Procedures Can Be Pesky

People who wear insulin pumps and/or CGMs must remove them for MRI and certain other imaging procedures. In some cases — as with CGMs and the Omnipod insulin delivery device that can’t be put back on after removal — this necessitates advance planning to bring along replacement equipment for immediately after the procedure.

Diabetes devices can stay in place for other imaging studies, such as x-rays, most CT scans, ECGs, and ultrasounds. For heaven’s sake, don’t ask us to remove our devices if it isn’t totally necessary.

In general, surprises that affect blood sugar are a bad idea. I recently underwent a gastric emptying study. I knew the test would involve eating radioactive eggs, but I didn’t find out there’s also a jelly sandwich with two slices of white bread until the technician handed it to me and told me to eat it. I had to quickly give myself insulin, and of course my blood sugar spiked later. Had I been forewarned, I could have at least “pre-bolused” 15-20 minutes in advance to give the insulin more time to start working.

Another anecdote: Prior to a dental appointment that involved numbing my gums for an in-depth cleaning, my longtime dental hygienist told me “be sure to eat before you come.” I do appreciate her thinking of my diabetes. However, while that advice would have made sense long ago when treatment involved two daily insulin injections without dose adjustments, now it’s more complicated.

Today, when we eat foods containing carbohydrates, we typically take short-acting insulin, which can lead to hypoglycemia if the dose given exceeds the amount needed for the carbs, regardless of how much is eaten. Better to not eat at all (assuming the basal insulin dose is correct) or just eat protein. And for the provider, best to just tell the patient about the eating limitations and make sure they know how to handle them.
 

Duh, We Already Have Diabetes

I’ve heard of at least four instances in which pregnant women with type 1 diabetes have been ordered to undergo an oral glucose tolerance test to screen for gestational diabetes. In two cases, it was a “can you believe it?!” post on Facebook, with the women rightly refusing to take the test.

But in May 2024, a pregnant woman reported she actually drank the liquid, her blood sugar skyrocketed, she was vomiting, and she was in the midst of trying to bring her glucose level down with insulin on her own at home. She hadn’t objected to taking the test because “my ob.gyn. knows I have diabetes,” so she figured it was appropriate.

I don’t work in a healthcare setting, but here’s my guess: The ob.gyn. hadn’t actually ordered the test but had neglected to UN-order a routine test for a pregnant patient who already had diabetes and obviously should NOT be forced to drink a high-sugar liquid for no reason. If this is happening in pregnancies with type 1 diabetes, it most certainly could be as well for those with pre-existing type 2 diabetes. Clearly, something should be done to prevent this unnecessary and potentially harmful scenario.
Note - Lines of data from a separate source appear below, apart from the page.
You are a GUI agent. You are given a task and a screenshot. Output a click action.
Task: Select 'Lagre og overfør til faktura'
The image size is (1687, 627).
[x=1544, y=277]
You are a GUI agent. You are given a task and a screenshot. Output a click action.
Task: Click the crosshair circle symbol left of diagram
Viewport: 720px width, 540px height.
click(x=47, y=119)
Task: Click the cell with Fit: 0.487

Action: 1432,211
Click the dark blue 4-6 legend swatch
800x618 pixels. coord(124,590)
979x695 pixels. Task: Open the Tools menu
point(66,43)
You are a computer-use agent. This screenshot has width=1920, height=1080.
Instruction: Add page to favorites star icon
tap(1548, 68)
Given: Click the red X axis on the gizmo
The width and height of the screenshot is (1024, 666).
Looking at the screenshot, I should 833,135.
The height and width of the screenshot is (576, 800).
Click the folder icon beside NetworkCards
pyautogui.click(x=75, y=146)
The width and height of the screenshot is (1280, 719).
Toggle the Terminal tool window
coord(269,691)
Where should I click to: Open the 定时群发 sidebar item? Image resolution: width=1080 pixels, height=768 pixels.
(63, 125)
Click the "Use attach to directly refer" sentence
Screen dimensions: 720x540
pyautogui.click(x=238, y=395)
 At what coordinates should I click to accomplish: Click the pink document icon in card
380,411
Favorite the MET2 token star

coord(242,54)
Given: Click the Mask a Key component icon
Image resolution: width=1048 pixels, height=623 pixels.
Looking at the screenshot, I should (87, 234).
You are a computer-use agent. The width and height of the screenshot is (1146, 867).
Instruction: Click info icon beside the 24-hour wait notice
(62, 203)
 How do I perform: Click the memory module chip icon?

In summary, I think I speak for everyone living with type 1 diabetes in saying that we would like to have confidence that healthcare providers in all settings can provide care for whatever brought us to them without adding to the daily burden we already carry. Let’s work together.

Reviewed by Saleh Aldasouqi, MD, chief of endocrinology at Michigan State University. A version of this article first appeared on Medscape.com.